Exercise goal: Starting with the line that includes "Task: Switch to the AI Video Generator tab", write out every remaining line of the records below exactly as it appears, leaving out any images.

Working data Block Start

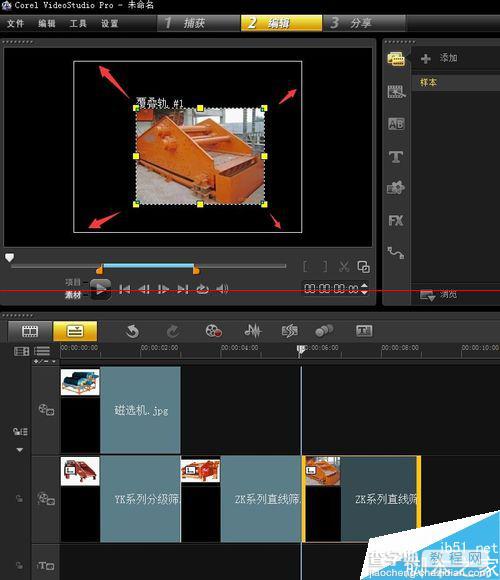The width and height of the screenshot is (500, 580).
Task: Open the Path library icon
Action: [396, 253]

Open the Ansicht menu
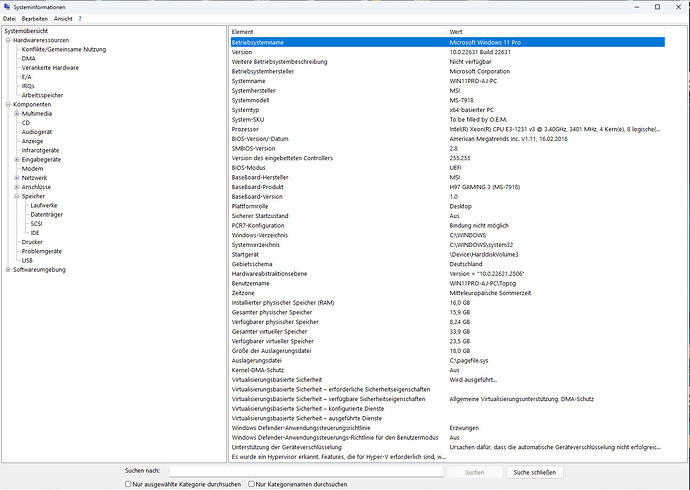(x=62, y=19)
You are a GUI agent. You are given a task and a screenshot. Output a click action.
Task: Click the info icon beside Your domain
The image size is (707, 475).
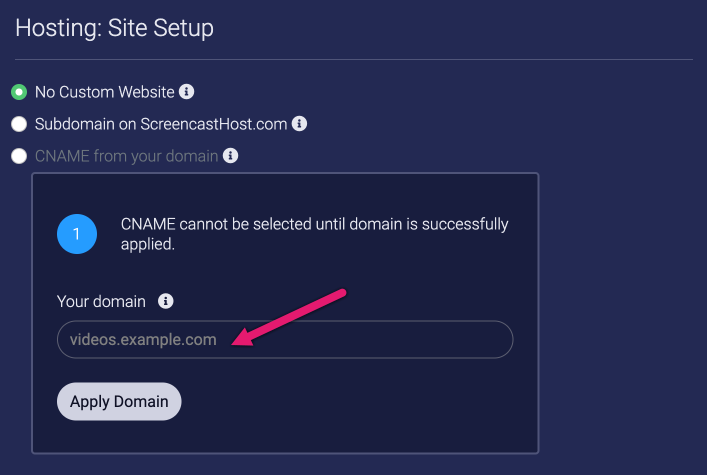click(x=165, y=301)
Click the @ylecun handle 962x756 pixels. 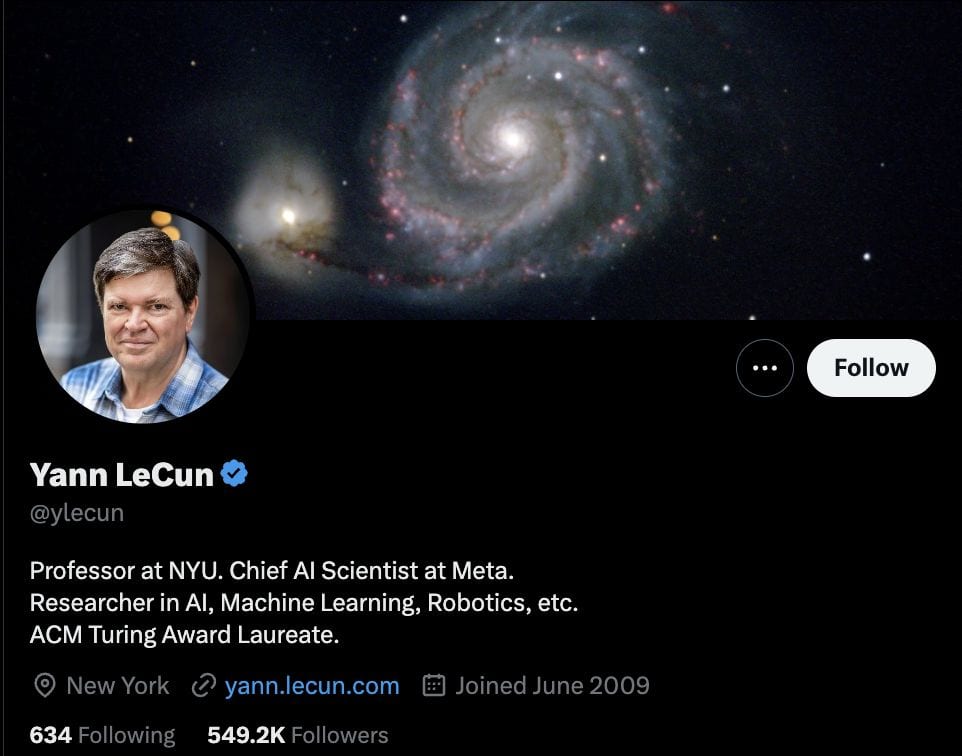pyautogui.click(x=77, y=513)
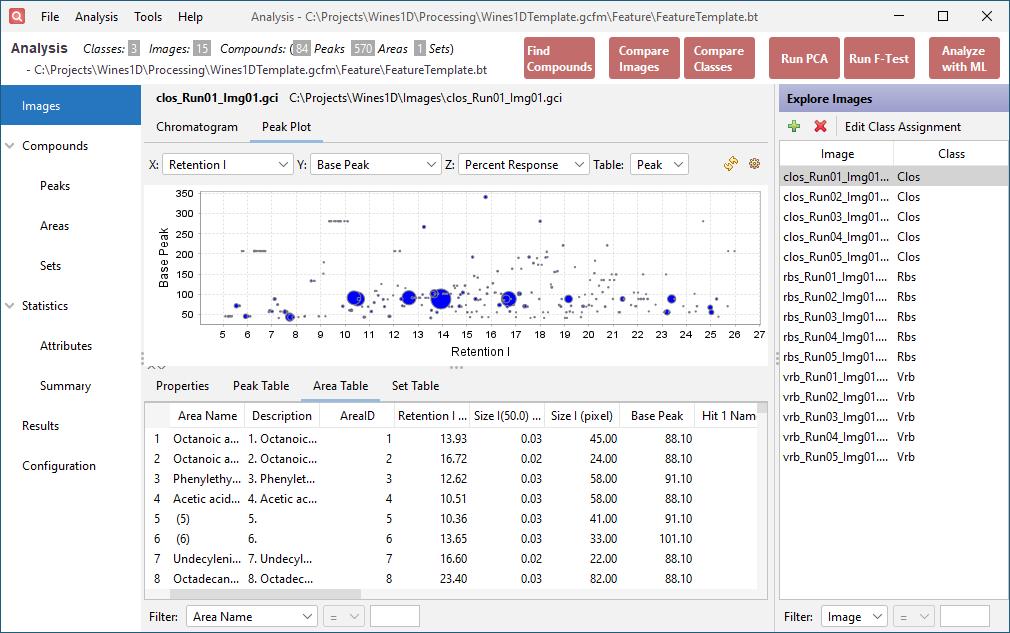Screen dimensions: 1010x633
Task: Open the Tools menu
Action: click(x=148, y=17)
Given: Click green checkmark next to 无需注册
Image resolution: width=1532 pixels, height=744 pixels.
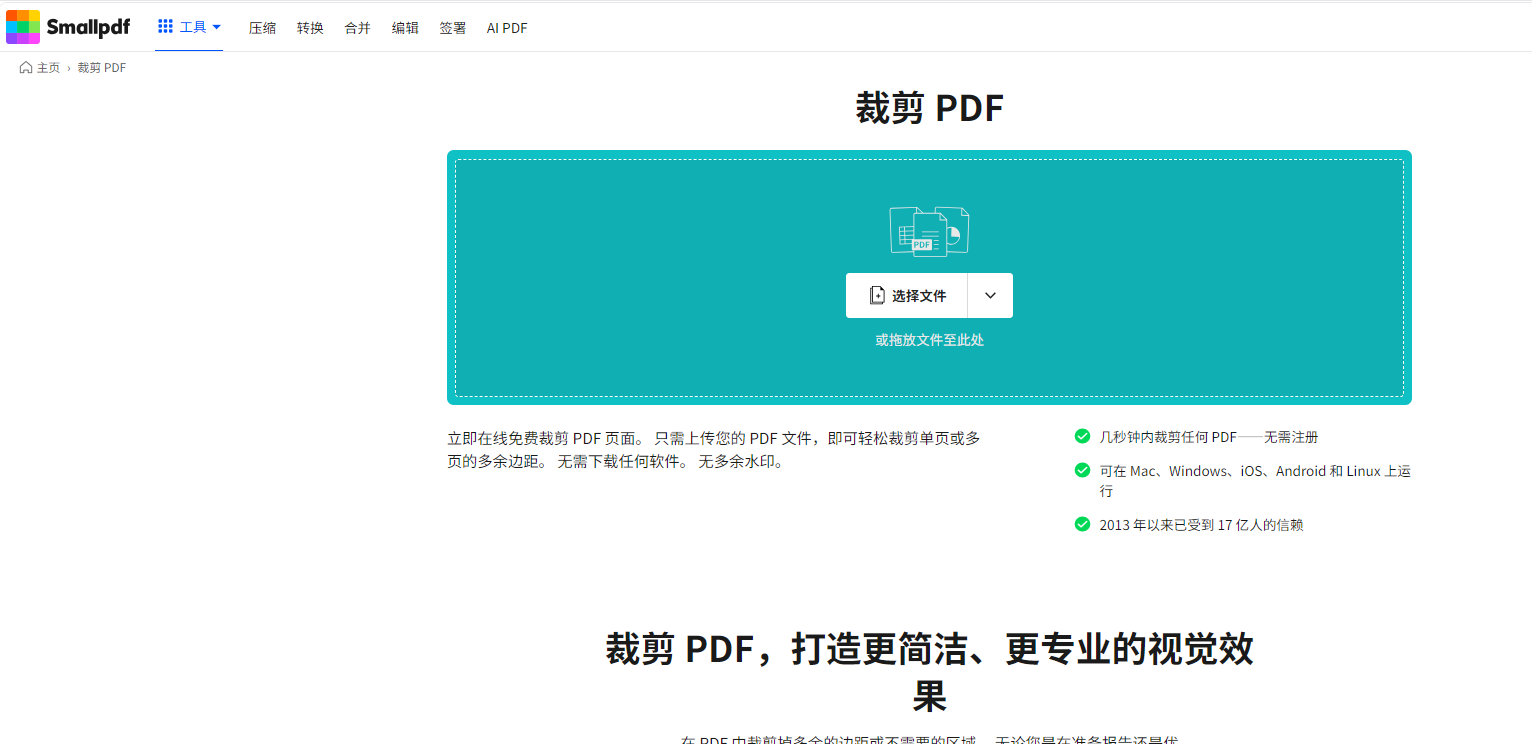Looking at the screenshot, I should point(1082,436).
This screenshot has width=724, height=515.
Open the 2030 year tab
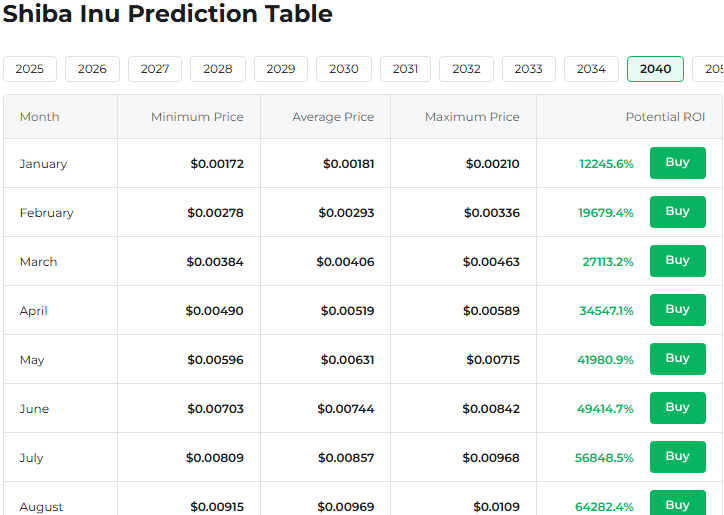point(344,69)
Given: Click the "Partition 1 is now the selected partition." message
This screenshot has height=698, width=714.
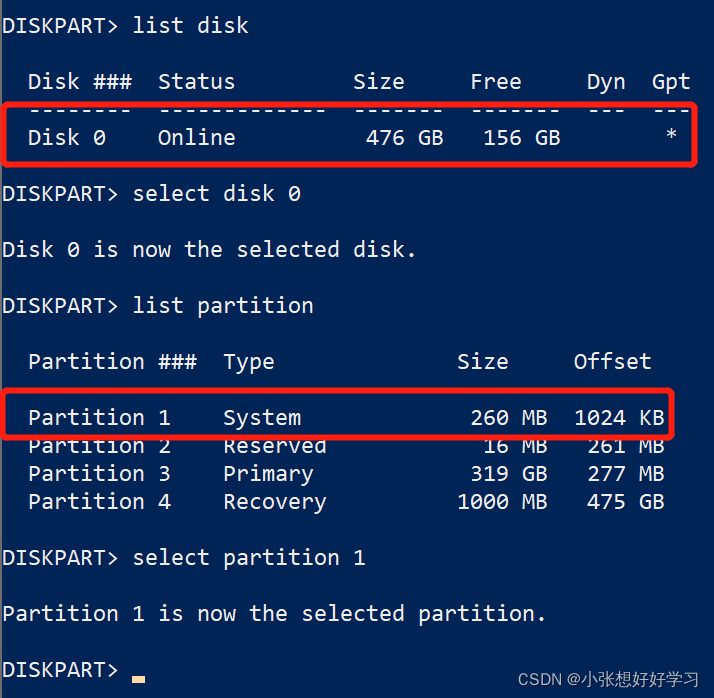Looking at the screenshot, I should 274,614.
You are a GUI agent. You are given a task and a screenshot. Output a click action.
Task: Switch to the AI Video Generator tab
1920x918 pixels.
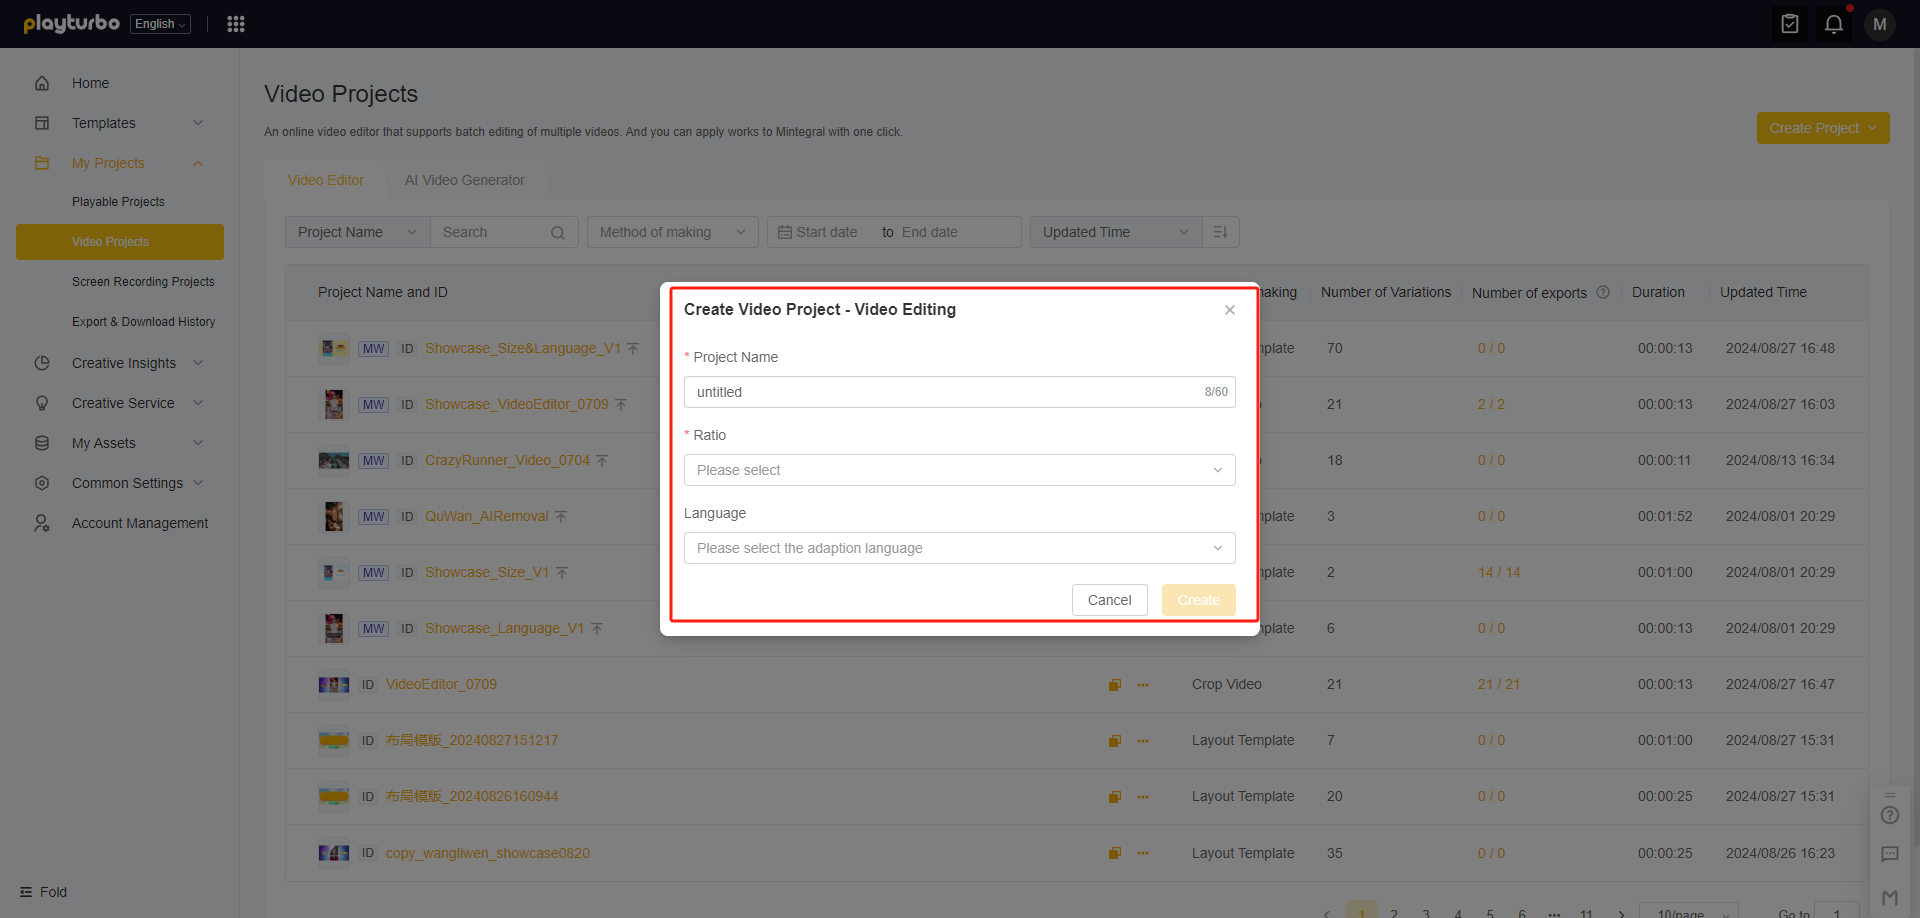[x=464, y=180]
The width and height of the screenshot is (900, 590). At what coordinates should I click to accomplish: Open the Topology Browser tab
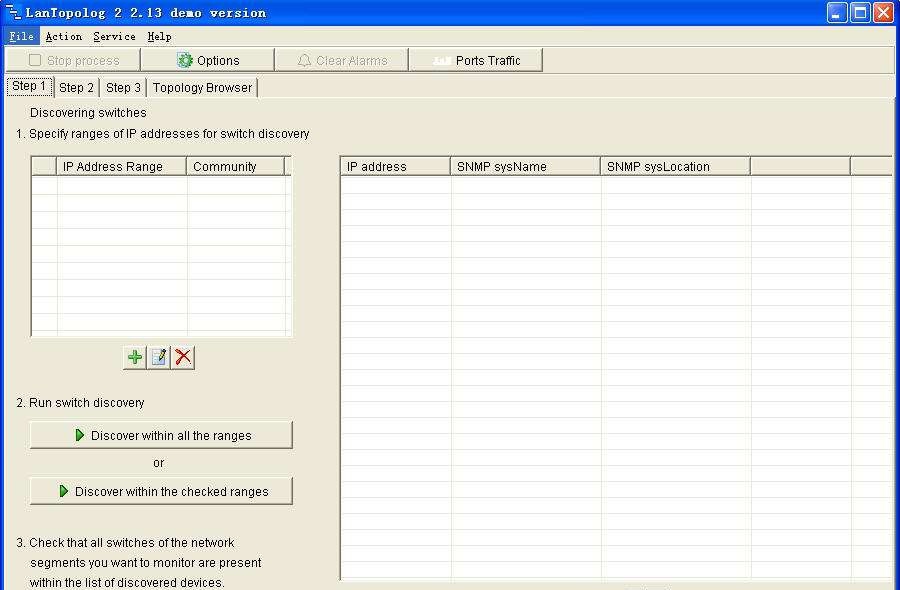pos(202,87)
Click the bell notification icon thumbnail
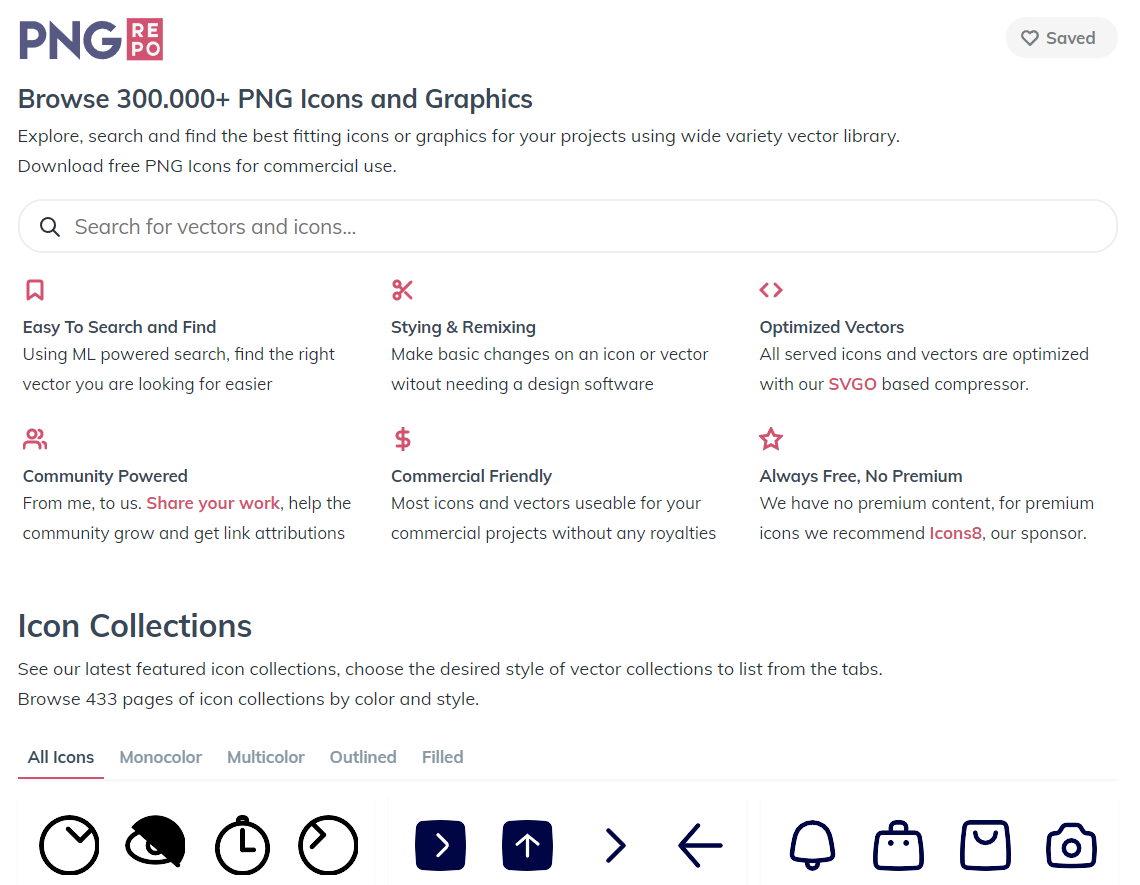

Working data Block End

Response area:
Task: Switch to the AI Video Generator tab
1920x918 pixels.
[x=464, y=180]
The width and height of the screenshot is (900, 590). At what coordinates should I click to accomplish: Open the Topology Browser tab
pos(202,87)
Click the bell notification icon thumbnail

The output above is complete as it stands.